Ernst Ancher Gervin (6 December 1908 – 27 January 1978) was a Norwegian magazine editor.
He was born as Ernst Ancher Hanssen, but changed his name to Gervin in 1948.[1] He was the editor-in-chief of Norsk Ukeblad from 1934 until 1952 and Hjemmet from 1952 to 1964. From 1965 to 1976 he worked for the publishing house Gutenbergshus, where he was responsible for the comic Donald Duck & Co.
During the occupation of Norway by Nazi Germany he was a controversial figure among the occupying Germans. His magazine was responsible for the comic 91 Stomperud, which had run since 1937 with Gervin as the textwriter. In 1942 it was found that 91 Stomperud mocked the occupying forces, and Norsk Ukeblad was stopped for four weeks.[2] He was later imprisoned with caricaturer Gunnar Bratlie for a caricature of Vidkun Quisling in Norsk Ukeblad in February 1943 (#8). The caricature portrayed Quisling as an unsteady ice skating boy, who was being helped to stand up by a man with a Hitler moustache.[3] He was imprisoned in Grini concentration camp from 23 February to 24 May 1943.[4]

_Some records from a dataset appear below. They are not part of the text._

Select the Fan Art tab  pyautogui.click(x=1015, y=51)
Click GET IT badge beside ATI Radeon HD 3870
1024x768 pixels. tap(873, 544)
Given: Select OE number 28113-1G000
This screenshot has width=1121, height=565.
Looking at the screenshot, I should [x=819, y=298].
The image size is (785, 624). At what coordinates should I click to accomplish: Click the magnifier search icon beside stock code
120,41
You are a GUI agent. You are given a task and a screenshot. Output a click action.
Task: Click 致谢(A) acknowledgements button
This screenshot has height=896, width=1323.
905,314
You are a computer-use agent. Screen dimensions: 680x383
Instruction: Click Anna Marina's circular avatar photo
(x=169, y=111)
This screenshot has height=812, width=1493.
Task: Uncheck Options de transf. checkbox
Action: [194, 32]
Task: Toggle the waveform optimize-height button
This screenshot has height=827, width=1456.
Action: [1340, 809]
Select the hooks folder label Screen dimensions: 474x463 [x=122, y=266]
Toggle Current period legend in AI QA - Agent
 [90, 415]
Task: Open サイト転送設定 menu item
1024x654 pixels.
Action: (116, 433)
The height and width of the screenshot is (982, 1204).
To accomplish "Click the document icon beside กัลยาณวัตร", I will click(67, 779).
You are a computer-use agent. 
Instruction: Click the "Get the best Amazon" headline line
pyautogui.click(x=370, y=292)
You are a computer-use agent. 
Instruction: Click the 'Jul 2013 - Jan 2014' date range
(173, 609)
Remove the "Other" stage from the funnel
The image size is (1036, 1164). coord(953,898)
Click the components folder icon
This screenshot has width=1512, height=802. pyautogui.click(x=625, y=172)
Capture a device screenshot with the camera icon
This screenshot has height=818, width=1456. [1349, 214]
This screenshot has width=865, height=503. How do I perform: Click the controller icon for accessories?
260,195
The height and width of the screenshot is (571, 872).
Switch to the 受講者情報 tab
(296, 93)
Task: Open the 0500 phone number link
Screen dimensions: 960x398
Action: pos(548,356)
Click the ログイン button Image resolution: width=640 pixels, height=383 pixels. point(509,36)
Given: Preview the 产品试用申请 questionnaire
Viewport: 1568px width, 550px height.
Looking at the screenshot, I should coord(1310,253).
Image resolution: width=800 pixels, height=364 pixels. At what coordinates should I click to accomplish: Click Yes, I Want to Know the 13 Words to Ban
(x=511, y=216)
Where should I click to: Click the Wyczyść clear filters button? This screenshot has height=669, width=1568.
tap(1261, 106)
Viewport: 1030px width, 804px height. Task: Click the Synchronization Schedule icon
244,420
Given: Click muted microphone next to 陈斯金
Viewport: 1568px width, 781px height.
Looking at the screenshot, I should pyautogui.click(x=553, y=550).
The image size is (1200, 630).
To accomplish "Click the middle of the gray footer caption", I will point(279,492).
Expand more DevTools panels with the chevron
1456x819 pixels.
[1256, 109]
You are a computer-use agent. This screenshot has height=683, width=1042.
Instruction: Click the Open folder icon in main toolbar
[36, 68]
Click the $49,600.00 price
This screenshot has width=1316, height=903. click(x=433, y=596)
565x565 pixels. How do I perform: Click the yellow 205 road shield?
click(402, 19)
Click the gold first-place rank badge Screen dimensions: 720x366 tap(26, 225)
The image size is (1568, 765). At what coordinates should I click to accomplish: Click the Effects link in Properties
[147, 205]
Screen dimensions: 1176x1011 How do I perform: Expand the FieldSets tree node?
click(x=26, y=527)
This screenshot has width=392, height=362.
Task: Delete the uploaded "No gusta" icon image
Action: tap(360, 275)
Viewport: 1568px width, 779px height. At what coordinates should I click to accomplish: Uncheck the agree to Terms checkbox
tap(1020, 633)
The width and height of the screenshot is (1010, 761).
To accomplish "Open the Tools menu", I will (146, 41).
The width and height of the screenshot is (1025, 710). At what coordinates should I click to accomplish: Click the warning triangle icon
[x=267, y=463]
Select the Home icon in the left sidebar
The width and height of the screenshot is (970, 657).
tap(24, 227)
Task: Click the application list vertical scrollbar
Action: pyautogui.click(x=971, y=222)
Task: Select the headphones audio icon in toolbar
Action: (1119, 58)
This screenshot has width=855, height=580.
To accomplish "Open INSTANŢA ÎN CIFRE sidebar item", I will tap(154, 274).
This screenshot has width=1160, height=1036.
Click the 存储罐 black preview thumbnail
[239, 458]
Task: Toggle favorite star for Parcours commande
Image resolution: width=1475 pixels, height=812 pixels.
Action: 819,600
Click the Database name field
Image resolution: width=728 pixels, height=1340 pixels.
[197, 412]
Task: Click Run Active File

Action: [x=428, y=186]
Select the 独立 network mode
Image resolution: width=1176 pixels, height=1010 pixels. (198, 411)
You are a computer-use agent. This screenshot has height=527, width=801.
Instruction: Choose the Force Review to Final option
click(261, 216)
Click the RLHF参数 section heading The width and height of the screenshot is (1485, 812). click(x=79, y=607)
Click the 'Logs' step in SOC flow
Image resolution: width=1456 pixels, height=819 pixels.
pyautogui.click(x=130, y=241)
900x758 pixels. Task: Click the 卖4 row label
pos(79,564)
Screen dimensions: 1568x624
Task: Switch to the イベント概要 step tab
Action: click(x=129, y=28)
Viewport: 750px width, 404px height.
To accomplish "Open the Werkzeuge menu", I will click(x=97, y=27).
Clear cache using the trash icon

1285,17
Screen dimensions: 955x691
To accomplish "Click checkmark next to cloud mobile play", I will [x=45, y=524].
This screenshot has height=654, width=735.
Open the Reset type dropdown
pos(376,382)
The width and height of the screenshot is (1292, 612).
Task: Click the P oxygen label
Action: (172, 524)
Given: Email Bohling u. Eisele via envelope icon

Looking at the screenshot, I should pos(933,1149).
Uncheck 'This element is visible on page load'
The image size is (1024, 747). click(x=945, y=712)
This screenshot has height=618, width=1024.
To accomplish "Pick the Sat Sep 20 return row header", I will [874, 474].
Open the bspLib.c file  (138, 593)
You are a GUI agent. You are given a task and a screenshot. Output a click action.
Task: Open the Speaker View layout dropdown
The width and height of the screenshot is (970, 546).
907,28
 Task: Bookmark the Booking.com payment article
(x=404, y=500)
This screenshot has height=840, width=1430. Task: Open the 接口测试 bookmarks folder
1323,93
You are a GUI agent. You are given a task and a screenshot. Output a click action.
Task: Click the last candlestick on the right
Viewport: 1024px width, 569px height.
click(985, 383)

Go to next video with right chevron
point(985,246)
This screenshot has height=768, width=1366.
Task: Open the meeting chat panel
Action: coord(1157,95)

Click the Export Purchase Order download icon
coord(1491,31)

In 1963 there was a mild controversy when the Donald Duck comic story Lost in the Andes! was translated and printed in Norway as Eggemysteriet ("the Egg Mystery"). The translator Vivi Aagaard chose an archaic and slightly garbled version of the Norwegian language form Nynorsk for the mountain-dwellers, and this was widely seen as an insult. Thus, through the Norwegian language struggle, the story got quite a lot of attention in Norwegian media.[5]